Materials provided:

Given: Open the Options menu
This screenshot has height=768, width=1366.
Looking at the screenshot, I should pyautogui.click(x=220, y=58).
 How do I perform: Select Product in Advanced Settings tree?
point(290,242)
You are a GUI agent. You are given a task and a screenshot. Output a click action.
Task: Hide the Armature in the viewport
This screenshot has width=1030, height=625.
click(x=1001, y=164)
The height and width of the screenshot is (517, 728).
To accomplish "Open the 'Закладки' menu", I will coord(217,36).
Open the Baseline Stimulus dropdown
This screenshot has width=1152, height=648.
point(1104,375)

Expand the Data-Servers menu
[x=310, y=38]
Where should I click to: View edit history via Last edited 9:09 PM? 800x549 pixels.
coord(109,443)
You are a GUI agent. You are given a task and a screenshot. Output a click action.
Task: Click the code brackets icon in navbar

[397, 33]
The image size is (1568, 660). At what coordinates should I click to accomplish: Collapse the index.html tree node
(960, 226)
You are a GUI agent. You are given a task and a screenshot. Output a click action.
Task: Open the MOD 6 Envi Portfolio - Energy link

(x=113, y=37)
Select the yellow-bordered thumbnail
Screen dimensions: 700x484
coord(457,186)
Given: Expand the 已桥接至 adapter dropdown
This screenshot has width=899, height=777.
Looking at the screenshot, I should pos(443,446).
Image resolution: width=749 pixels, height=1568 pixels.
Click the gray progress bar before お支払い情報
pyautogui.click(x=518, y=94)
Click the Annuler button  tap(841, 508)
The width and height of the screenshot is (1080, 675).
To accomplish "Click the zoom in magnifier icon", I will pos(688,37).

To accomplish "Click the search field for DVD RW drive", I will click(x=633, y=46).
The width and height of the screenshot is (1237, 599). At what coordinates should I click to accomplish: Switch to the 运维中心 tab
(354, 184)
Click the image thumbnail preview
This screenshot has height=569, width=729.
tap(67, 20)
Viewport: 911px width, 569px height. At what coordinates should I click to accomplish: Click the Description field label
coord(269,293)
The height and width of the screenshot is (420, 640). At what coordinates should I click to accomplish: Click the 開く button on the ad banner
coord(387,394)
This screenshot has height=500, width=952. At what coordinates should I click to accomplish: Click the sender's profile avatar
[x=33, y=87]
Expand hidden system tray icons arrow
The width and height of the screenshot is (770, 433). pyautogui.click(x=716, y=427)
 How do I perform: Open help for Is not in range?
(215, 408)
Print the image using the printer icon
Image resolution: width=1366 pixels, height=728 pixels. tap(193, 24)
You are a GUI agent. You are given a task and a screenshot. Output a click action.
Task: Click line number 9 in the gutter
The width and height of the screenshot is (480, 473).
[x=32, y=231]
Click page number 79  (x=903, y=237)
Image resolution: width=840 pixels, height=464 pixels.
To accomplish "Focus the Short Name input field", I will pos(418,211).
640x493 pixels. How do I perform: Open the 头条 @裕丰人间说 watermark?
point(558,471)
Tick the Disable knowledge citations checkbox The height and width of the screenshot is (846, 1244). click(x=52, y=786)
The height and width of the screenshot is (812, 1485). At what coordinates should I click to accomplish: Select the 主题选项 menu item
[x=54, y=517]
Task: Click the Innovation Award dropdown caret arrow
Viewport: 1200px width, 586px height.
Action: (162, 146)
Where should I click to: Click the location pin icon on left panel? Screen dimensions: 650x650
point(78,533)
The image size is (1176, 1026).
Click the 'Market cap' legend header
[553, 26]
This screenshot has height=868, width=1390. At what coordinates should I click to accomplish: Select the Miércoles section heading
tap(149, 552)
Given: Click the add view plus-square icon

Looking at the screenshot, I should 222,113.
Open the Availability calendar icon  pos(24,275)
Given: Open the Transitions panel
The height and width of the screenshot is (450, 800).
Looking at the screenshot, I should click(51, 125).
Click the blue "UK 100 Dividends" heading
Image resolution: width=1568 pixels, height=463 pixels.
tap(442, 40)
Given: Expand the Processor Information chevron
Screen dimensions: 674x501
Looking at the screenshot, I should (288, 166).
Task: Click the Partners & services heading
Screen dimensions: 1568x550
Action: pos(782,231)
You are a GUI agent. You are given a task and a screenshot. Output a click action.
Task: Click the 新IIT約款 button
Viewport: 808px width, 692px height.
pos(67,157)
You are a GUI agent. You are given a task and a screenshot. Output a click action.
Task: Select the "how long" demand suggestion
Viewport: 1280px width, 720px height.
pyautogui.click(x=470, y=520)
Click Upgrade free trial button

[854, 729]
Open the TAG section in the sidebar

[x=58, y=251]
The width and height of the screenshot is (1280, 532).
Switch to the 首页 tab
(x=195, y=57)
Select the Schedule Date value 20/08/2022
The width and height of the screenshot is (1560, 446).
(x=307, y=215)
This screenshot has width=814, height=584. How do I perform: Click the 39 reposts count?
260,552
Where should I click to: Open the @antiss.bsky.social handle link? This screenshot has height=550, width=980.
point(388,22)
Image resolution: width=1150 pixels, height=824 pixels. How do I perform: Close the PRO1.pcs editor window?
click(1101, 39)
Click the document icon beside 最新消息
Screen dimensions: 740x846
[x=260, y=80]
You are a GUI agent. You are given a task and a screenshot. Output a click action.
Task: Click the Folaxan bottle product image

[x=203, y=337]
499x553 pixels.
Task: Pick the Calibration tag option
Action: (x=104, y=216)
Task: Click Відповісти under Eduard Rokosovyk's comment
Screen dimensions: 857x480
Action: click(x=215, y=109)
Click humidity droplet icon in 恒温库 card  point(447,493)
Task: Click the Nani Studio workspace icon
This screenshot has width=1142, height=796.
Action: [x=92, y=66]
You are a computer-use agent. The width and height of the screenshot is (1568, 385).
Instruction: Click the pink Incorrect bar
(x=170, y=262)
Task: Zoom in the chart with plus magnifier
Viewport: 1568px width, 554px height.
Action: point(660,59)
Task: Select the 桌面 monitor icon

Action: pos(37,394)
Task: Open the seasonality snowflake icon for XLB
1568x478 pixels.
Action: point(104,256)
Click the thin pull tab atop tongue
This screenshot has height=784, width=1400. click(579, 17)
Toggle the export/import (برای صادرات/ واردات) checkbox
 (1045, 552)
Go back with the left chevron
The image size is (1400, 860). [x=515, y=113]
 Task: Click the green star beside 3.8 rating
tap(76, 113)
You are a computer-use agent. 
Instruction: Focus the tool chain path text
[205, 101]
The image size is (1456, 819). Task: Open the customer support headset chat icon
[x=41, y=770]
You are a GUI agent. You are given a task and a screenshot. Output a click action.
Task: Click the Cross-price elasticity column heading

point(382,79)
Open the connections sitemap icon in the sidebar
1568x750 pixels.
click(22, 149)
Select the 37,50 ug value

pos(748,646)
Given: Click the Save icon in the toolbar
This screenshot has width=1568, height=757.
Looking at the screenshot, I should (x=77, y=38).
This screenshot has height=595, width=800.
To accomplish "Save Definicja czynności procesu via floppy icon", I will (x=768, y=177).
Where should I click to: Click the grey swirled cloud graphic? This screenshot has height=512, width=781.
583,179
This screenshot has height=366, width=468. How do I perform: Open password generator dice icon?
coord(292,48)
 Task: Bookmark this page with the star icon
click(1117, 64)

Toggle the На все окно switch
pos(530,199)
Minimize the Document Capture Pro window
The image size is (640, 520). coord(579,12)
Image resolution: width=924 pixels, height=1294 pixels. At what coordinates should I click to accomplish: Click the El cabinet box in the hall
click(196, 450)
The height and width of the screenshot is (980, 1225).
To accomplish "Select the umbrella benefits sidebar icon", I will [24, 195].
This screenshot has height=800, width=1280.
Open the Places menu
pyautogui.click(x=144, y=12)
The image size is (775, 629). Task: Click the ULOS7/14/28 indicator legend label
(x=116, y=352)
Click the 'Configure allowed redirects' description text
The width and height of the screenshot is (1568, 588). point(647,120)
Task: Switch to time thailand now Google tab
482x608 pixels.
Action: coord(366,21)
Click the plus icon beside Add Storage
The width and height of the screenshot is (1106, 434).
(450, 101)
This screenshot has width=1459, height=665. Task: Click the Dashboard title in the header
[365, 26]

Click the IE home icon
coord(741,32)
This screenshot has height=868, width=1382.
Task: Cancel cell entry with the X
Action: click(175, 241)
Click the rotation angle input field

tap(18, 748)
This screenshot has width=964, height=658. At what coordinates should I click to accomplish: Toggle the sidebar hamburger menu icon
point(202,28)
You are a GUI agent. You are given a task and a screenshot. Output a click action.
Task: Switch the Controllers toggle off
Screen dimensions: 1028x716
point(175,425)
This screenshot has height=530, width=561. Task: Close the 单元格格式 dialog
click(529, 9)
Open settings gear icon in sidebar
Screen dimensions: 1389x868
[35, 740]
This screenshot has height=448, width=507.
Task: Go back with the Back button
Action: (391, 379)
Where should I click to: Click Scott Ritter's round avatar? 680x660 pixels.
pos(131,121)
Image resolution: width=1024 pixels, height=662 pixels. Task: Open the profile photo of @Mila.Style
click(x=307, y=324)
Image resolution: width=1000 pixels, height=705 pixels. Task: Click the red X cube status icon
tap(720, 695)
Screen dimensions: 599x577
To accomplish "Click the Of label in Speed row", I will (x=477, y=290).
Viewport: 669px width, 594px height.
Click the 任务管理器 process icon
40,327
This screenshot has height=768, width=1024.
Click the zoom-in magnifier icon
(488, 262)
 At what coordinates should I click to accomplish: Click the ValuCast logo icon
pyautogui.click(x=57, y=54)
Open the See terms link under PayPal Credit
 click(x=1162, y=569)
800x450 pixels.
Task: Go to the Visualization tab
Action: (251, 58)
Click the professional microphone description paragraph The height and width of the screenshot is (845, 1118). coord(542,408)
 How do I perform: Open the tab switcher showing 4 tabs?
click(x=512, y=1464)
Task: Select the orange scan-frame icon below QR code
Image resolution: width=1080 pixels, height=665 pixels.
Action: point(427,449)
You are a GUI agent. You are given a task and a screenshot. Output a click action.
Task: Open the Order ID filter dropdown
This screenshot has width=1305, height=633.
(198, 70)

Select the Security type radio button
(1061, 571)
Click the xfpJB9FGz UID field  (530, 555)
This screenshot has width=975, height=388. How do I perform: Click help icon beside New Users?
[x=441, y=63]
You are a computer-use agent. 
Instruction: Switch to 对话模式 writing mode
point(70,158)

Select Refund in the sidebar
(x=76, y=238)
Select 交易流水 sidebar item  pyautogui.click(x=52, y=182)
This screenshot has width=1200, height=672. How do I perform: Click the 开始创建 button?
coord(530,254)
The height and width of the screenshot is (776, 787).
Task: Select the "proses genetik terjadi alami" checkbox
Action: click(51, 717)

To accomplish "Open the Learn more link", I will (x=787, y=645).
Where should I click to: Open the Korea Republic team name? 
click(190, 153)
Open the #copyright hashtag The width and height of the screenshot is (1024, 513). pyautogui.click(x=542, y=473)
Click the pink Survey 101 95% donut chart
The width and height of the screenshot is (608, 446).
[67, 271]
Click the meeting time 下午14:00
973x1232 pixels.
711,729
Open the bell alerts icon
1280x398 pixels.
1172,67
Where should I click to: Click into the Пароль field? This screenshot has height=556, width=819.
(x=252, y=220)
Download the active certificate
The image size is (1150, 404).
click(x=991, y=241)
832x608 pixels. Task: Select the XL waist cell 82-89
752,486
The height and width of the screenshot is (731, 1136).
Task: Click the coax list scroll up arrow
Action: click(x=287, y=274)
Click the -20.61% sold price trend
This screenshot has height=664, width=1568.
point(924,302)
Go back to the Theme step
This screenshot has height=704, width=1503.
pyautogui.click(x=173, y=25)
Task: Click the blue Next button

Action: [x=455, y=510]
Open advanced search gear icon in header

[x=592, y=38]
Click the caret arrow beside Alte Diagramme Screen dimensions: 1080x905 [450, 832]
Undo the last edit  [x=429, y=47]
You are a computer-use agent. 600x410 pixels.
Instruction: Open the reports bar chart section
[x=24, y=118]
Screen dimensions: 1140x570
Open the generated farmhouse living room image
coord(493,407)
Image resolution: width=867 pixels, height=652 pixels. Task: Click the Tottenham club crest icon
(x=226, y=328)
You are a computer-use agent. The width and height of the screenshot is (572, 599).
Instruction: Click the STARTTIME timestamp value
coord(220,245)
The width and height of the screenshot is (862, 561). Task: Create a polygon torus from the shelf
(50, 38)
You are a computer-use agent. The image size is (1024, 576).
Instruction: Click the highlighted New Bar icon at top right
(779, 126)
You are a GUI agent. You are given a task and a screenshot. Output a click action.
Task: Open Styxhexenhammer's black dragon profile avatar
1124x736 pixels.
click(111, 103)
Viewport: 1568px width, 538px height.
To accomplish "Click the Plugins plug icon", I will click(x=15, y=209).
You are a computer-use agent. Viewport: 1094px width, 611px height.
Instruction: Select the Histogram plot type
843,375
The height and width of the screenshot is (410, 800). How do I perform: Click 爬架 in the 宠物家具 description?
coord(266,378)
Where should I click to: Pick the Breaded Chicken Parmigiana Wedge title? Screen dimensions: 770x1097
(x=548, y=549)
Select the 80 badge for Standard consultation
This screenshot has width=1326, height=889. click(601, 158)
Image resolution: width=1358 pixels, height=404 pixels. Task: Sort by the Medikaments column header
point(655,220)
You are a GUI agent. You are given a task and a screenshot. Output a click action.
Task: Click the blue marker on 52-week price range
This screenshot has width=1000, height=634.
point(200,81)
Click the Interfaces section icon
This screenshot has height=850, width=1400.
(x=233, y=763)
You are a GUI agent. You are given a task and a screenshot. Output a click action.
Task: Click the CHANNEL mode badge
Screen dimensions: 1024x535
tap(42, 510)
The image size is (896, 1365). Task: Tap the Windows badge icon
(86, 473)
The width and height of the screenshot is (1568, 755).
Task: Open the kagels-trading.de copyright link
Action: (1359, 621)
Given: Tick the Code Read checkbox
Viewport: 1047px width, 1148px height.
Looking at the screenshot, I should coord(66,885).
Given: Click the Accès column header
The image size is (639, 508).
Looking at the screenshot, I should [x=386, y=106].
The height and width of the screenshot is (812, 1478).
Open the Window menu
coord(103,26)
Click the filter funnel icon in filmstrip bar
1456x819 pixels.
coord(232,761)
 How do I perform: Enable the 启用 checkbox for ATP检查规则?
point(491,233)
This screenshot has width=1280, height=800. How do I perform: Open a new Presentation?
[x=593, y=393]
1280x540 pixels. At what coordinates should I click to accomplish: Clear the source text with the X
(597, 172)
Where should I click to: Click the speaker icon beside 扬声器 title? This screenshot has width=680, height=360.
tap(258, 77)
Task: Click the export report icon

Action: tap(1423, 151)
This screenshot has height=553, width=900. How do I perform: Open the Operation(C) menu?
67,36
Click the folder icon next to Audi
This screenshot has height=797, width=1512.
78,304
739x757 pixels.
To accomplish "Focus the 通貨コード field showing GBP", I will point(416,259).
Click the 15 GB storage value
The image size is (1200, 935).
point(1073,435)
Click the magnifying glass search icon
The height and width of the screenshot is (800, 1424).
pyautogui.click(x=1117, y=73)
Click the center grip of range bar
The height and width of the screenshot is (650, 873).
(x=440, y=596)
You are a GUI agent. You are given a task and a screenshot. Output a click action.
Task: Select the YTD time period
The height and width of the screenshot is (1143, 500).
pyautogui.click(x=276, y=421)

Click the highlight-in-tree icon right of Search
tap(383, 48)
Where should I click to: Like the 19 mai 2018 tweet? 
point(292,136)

Work request:
Beginning with the line that has "This screenshot has height=768, width=1024." and ending with the line that has "Task: Select the orange", set down the lines above exactly and include no others.

Output for this exercise:
This screenshot has height=768, width=1024.
Click the zoom-in magnifier icon
(488, 262)
 At what coordinates should I click to accomplish: Click the ValuCast logo icon
pyautogui.click(x=57, y=54)
Open the See terms link under PayPal Credit
 click(x=1162, y=569)
800x450 pixels.
Task: Go to the Visualization tab
Action: (251, 58)
Click the professional microphone description paragraph The height and width of the screenshot is (845, 1118). coord(542,408)
 How do I perform: Open the tab switcher showing 4 tabs?
click(x=512, y=1464)
Task: Select the orange scan-frame icon below QR code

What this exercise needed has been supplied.